**Passage provided**:
|---|

# Enrico of Italy 1982 Spring Lever



## StevenG91 (Dec 7, 2019)

So for some of you lever heads out there I thought this might be of interest. It's a 1982 spring lever which I have picked up on flea bay. I've wanted one for a while just to play about with. It's an Enrico ce12 v2. It's made from brass and apparently has a whopping 71mm portafilter with a 68mm basket. 😂 The reviews of this machine rate it as abysmal and that it cannot produce a shot of expresso due to the poor spring and build quality. However this has not deterred me and because I got it for a steal I'm looking forward to playing about 😜. Further photos and tear down to follow.


----------



## El carajillo (Mar 16, 2013)

Looks interesting :good:


----------



## StevenG91 (Dec 7, 2019)

El carajillo said:


> Looks interesting :good:


 The interesting part is going to be trying to find Gaskets for it. I've emailed Francesco Ceccarelli in the hope that he has some. If anyone can give me information it will be him.

|---|

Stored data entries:
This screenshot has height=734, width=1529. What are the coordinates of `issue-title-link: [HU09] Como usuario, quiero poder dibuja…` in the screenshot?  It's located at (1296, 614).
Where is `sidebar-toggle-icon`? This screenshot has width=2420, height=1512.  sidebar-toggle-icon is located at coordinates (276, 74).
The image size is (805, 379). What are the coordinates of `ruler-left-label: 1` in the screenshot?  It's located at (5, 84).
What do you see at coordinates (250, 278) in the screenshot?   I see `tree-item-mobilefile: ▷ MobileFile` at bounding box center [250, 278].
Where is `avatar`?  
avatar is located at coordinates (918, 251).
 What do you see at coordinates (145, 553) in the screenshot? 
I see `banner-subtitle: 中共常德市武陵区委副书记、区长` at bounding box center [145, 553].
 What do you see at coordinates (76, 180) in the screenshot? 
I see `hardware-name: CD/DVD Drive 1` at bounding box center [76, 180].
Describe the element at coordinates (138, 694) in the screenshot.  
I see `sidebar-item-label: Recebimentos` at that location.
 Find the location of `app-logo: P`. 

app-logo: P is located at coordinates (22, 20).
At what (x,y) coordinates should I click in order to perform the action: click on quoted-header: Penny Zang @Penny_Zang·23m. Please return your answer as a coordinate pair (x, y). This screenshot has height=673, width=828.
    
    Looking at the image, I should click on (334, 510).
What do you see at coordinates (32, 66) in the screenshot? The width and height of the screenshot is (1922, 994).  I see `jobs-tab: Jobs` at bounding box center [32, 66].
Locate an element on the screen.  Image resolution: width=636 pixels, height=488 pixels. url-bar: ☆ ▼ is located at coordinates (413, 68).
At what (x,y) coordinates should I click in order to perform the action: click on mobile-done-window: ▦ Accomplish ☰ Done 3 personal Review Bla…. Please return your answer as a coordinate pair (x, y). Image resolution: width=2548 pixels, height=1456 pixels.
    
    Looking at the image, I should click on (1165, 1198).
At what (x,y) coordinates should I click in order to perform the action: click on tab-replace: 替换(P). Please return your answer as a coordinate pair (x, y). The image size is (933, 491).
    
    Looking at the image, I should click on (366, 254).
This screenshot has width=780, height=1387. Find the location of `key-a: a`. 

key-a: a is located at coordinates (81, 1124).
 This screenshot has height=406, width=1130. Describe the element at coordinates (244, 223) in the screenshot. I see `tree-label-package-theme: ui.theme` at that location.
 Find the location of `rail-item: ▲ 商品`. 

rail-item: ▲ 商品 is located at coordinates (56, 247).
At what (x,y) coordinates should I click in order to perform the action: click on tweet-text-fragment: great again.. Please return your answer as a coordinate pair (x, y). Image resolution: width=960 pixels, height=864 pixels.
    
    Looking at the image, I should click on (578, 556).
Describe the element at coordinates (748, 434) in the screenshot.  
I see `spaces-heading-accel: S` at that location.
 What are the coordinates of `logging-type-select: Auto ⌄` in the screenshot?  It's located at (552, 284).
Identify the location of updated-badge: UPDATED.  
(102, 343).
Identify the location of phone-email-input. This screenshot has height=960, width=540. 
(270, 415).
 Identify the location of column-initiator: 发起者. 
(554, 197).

|---|

**Your assignment**:
Carry on the forum thread about the 1982 Enrico spring lever espresso machine, picking up after its final post.

**Result below**:
----------



## KTD (Dec 28, 2017)

Looks like it'll come up nice, I think I would have had it too! There's a full gasket kit for around £40 on eBay I think

Sent from my iPhone using Tapatalk


----------



## StevenG91 (Dec 7, 2019)

KTD said:


> Looks like it'll come up nice, I think I would have had it too! There's a full gasket kit for around £40 on eBay I think
> 
> Sent from my iPhone using Tapatalk


 Thanks. I'd seen that, it's about £50 for Gaskets which seems excessive. Hopefully I'll find a cheaper option.


----------



## ronan08 (Dec 21, 2019)

I seen that! Thought it looked interesting all the best with it


----------



## StevenG91 (Dec 7, 2019)

I'm afraid it wasn't meant to be. This arrived in a right sorry state today ☹☹☹


----------



## Rincewind (Aug 25, 2020)

Oh dear....somebody's arse needs kicking.....and i bet it was couriered ?

You said purchased from fleabay..... i assume you paid via PayPal ? ...in which case request a refund...at least it won't be a total loss.

FWIW could the brass/copper metal bits be "re-shaped" ? ....that snapped pipe however looks like an ex-parrot.

Good luck either way.


----------



## StevenG91 (Dec 7, 2019)

Rumpelstiltskin said:


> Oh dear....somebody's arse needs kicking.....and i bet it was couriered ?
> 
> You said purchased from fleabay..... i assume you paid via PayPal ? ...in which case request a refund...at least it won't be a total loss.
> 
> ...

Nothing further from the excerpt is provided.